We want to acknowledge that, although in some included studies there was no detailed description for the methods of determining augmentation, authors of relevant studies did indicate that they did not detect augmentation. According to the guidelines of conducting meta-analysis of side effects, we included these studies in our assessment.

It is worth noting that in the current meta-analysis, there were heterogeneities between the included studies. These heterogeneities might be associated with differences in study design, intervention types, drug types, geographic locations, and treatment duration. However, another possible cause underlying these heterogeneities might be the lack of unified diagnostic criteria and available scoring systems in the early research. Although the MPI criteria and the ASRS⁶ were established and published in 2007, some trials did not use them and only provided symptom description. In addition, we cannot rule out the potential effect of variations across studies for collecting/evaluating endpoints, the duration of symptoms, previous medication history, and combined drug use.

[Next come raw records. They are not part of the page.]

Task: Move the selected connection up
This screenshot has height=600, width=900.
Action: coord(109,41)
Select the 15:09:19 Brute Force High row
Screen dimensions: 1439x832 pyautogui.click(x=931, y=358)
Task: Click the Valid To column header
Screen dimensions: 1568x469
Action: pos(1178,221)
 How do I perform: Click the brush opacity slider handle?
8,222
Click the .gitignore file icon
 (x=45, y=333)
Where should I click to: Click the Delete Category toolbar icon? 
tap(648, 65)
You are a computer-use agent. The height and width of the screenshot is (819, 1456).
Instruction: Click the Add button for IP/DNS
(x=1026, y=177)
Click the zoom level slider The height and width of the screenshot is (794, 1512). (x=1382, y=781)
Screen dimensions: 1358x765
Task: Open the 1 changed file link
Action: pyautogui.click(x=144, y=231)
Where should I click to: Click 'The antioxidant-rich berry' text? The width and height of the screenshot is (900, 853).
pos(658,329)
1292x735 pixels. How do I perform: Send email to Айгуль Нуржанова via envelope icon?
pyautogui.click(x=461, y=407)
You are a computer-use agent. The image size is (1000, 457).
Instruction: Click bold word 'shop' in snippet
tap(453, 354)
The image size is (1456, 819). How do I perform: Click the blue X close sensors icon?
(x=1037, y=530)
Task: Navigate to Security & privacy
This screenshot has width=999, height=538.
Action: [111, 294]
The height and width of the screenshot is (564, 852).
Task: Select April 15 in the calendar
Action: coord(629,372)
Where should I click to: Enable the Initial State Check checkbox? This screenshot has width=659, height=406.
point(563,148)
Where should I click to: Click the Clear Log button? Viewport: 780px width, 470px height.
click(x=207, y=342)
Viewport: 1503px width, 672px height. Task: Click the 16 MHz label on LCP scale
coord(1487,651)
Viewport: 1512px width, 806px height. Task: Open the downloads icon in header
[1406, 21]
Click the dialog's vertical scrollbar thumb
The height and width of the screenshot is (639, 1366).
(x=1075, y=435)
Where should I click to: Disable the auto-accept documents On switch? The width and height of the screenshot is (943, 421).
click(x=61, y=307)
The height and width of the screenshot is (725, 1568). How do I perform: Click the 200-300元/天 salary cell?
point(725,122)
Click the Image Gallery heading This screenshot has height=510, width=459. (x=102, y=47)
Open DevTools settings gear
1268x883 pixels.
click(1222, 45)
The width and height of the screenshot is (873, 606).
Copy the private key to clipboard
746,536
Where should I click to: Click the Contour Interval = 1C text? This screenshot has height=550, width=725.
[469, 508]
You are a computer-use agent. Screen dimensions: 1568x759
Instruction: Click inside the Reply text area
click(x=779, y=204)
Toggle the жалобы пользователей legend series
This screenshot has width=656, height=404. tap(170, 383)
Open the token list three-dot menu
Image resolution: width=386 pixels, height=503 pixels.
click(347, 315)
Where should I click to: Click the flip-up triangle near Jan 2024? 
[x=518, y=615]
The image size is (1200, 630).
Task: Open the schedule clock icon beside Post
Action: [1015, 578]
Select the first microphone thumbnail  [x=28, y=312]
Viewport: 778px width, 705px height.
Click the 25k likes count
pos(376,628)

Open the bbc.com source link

Because of the insufficient data in the included studies, we could not evaluate the augmentation rates according to drug dosage, gender, and age and symptom severity. The participants in the 10 intercontinental collaborative trials^{10,13,33,35,39,40,42,52,67,70} came from Europe, North America, Australia, and Africa, and no specific data regarding the sample size and number of events in each region were available; therefore, we could not investigate the contribution of each study to the augmentation rate in each region. Because of the limited number of available studies, we did not evaluate differences in the augmentation rate between patients who were treated with different dopamine agonists and between drugs with different half-lives. Additionally, to determine the relative risks of augmentation with different drugs, the best approach can be to summarize all available evidence from randomized clinical trials and conduct network meta-analysis. We are conducting such a study for clarifying this. Despite the above limitations, this study successfully established the incidence rate of augmentation, with a hope to provide a clinical reference for the shared decision making of RLS treatment.

CONCLUSIONS

Approximately 5 to 6 in 100 RLS patients develop augmentation during treatment. The augmentation rate during short-term treatment was lower than during long-term treatment, and patients taking either pregabalin or gabapentin were less likely to develop augmentation compared with those taking dopaminergic drugs. The augmentation rate for transdermal application was lower than that for immediate-release drugs.